Get started with ccsgp!
- Authors
- Patrick Huck (GitHub),
default_colors in pyana.ccsgp.config contributed by Johanna Huck
- Date
- July 29, 2014
If the documentation here doesn’t contain screenshots it didn’t build correctly.
In that case, please find a static manually uploaded version at
http://downloads.the-huck.com/ccsgp_get_started/
This package provides a sample setup to get started with ccsgp. ccsgp is
initialized as a module and its usage demonstrated with dedicated functions in
the examples module. Helpful utility functions are also included to complement
the features of ccsgp. The following use cases are currently implemented or
will be in the future:
- keep input/output directory layouts according to the module’s structure
- load data from text files with the correct column formats
- import data from ROOT objects via root-py
- and more ...
Please submit tickets on GitHub issues.
Installation
ccsgp_get_started requires gnuplot, git, virtualenv and optionally hdf5.
Install these dependencies via:
$ sudo port install gnuplot git-core py27-virtualenv [hdf5] # MacPorts
$ sudo apt-get install gnuplot git python-virtualenv [libhdf5-dev] # Debian/Ubuntu
hdf5 is optional but if you’d like to save your image data to HDF5, you’ll
have to install it.
clone the ccsgp_get_started git repository:
$ git clone https://github.com/tschaume/ccsgp_get_started.git --recursive
$ cd ccsgp_get_started/
init the virtualenv, activate it and install all requirements:
$ virtualenv-2.7 env
$ source env/bin/activate
$ pip install -U numpy
$ pip install -U -r requirements.txt --allow-external gnuplot-py --allow-unverified gnuplot-py
Every time you start in a new terminal you have to activate the correct
python environment by sourcing env/bin/activate again or instead use
env/bin/python directly!
The h5py package is currently omitted from the requirements. If you want to
use it, uncomment the h5py requirement in requirements.txt and rerun $
pip install -r requirements.txt.
If you intend to run the examples, clone the test data repository (somewhere
outside of ccsgp_get_started repository):
$ git clone http://gitlab.the-huck.com/github/ccsgp_get_started_data.git
and symlink pyanaDir to the ccsgp_get_started_data directory:
$ cd ccsgp_get_started/
$ ln -s <path/to/ccsgp_get_started_data> pyanaDir
pyana.aux.utils.checkSymLink checks for the pyanaDir symbolic link and
the code won’t run without it. Hence you need to generate a symlink called
pyanaDir either to ccsgp_get_started_data or your own input/output
directory (preferably separated from the code repository).

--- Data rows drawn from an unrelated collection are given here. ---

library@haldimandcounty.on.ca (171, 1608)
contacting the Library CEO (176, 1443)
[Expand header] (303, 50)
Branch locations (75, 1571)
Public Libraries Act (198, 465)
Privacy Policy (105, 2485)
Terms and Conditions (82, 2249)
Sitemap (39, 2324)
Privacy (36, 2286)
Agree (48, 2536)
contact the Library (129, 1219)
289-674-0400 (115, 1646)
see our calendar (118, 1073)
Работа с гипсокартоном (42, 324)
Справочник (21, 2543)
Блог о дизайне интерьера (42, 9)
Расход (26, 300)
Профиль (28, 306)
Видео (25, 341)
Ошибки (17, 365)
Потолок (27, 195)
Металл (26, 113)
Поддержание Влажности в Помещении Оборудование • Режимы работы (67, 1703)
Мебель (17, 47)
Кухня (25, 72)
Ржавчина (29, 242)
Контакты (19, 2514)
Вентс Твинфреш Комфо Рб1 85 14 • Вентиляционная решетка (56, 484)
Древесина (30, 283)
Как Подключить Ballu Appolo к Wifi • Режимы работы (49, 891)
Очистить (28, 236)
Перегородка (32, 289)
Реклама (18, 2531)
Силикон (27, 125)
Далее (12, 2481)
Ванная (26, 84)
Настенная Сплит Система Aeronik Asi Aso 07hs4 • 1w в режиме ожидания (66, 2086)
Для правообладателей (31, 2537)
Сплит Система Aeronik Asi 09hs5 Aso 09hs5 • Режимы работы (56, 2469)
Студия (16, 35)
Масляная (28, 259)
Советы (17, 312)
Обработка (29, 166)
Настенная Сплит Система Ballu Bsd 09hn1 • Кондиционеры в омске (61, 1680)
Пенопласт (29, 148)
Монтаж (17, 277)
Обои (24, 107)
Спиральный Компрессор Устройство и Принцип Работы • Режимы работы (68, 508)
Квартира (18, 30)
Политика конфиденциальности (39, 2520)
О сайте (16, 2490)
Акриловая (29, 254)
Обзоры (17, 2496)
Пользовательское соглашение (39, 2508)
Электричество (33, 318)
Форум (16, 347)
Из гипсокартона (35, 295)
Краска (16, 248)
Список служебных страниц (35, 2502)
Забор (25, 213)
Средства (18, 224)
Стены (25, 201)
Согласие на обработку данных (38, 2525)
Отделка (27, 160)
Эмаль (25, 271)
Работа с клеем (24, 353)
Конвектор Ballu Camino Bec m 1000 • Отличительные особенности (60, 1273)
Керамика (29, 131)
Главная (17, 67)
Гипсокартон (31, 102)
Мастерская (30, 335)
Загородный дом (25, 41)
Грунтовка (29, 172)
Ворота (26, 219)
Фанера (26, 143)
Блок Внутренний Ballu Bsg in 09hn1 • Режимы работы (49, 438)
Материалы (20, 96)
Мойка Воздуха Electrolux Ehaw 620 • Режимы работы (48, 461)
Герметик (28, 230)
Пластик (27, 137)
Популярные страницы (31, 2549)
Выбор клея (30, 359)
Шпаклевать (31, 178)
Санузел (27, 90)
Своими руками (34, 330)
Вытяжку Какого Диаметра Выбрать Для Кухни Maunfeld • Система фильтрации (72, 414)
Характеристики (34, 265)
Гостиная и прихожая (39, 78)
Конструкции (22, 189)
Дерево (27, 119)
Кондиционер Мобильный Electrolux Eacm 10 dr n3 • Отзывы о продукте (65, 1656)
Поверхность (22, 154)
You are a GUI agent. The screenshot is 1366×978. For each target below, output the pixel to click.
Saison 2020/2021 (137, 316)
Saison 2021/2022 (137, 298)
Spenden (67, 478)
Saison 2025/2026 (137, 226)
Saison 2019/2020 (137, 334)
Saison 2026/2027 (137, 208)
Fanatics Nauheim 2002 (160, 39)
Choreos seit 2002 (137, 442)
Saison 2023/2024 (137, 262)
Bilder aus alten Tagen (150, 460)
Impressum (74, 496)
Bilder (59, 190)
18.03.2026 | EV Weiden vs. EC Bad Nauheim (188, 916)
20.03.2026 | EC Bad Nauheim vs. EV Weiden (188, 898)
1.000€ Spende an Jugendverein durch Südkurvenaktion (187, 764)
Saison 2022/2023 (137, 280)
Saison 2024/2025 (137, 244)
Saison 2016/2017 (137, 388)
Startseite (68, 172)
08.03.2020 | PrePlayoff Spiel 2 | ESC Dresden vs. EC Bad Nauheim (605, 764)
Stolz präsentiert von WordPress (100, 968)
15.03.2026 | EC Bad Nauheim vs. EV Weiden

Pull in public STAR dielectron data into a new branch to use gp_xfac and gp_panel:
$ cd <path/to/ccsgp_get_started_data>
$ git remote add dielec_public http://gitlab.the-huck.com/star/dielectron_data_public.git
$ git checkout -b star_dielec
$ git pull dielec_public master
If you are part of the STAR collaboration you can also pull in the protected
STAR dielectron data to include it in gp_panel:
$ git remote add dielec_protect http://cgit.the-huck.com/dielectron_data_protected
$ git pull -Xtheirs dielec_protect master
(enter STAR protected credentials)
Examples Module
The examples are based on a dataset of World Bank Indicators. You can use the
dataset yourself to play around . See the genExDat.sh script in the
same directory on how I extracted the data into the correct format for ccsgp.
To generate all example plots based on ccsgp_get_started_data you can run:
Alternatively, you can run a specific module, for instance:
$ python -m pyana.examples.gp_datdir [--log] <country-initial> <#-most-populated>
and this way plot specific country initials. You can open all resulting pictures
via $ open examplesDir/examples/gp_datdir/*.pdf or use pdfnup to put
multiple plots on one page. To start on your own read the documentation below or
the source code and use one of the examples as a template.
-
pyana.examples.gp_datdir.gp_datdir(initial, topN)[source]
example for plotting from a text file via numpy.loadtxt
- prepare input/output directories
- load the data into an OrderedDict() [adjust axes units]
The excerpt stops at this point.